While I cried and tried to stop myself from hiccupping, Miguel and Uncle Saul came up with a plan. I was so glad they did because I wasn’t drunk, but my brain wasn’t functioning right, either. We went downstairs to get Miguel’s car. Several of Birmingham’s uniformed police officers passed us. I kept my head down, not up to answering a barrage of questions about what had happened to Helms. We managed to get out of the hotel. Miguel used his cell phone GPS to find the hospital.
When we got to the hospital, Miguel asked at the admitting desk about Helms. The nurse pointed to a place we could wait. Marsh was already there. He only looked slightly better than his partner had after she’d been shot.
He was staring at a pack of Marlboro cigarettes that hadn’t been opened. “I gave these up six weeks ago. I promised Macey I’d quit. Neither of us is married anymore. No close family. She’s all I have that makes my life normal.”
“They won’t help,” Miguel said as he sat down next to me. “I smoked for a long time after my wife died. It never made me feel better. Nothing does.”
It was another little piece of the puzzle that was Miguel Alexander. I was almost too tormented to even notice. I excused myself and went to the ladies’ room to wash my face.
Blotchy complexion and swollen, red-rimmed eyes had taken their toll. Even my curly hair was flat. I blew my nose on some rough toilet paper and splashed cold water in my face. “Don’t make me slap you, Zoe Elizabeth Chase. You know I’ll do it. Pull yourself together. This behavior isn’t going to help.”

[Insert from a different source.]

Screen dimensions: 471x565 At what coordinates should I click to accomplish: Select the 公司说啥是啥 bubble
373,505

They were my mother’s words on occasions like this one. I imagined her standing in this hospital bathroom saying similar things to herself. Somehow, that grounded me again and made me take a deep breath.

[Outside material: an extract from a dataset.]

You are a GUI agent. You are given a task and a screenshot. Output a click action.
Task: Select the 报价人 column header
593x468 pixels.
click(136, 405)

My mother was a tough, pragmatic taskmaster at times, but she was also a rock. I’d never seen her panic or lose it, as I had back there. My dad was a different story. He cried at movies and after listening to his favorite jazz songs.
Maybe it was the curly hair.
When I went back out to the waiting area, I was calmer and beginning to cope with the situation. My head still hurt, so I bought a Coke from a vending machine and swallowed two Tylenol. Good thing, too, because the Birmingham police had caught up with us.

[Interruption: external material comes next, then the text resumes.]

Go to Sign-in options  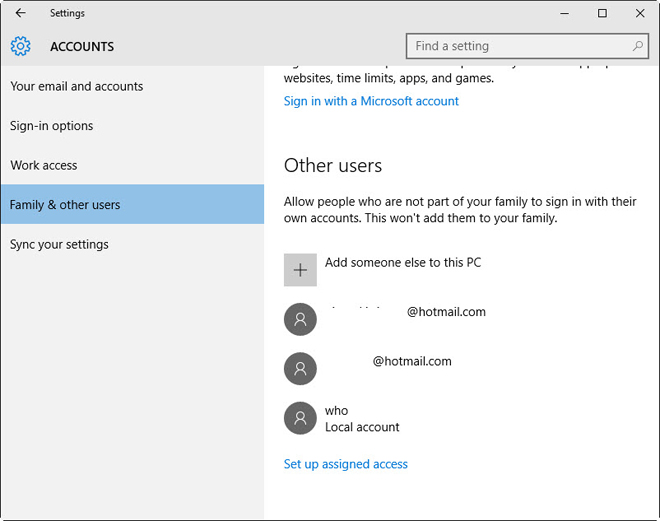click(52, 126)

They were actually very polite and apologized for bothering us. They asked a few questions but didn’t stay long.
Marsh kind of vouched for us. I was surprised that he suddenly seemed to trust us. Maybe it was because Helms had come to me after being shot.
The only sticking point I seemed to have with anyone was that I hadn’t been able to understand what Helms had been trying to tell me before she’d passed out. I said the same words over and over, attempting to explain the situation. The Birmingham police looked skeptical.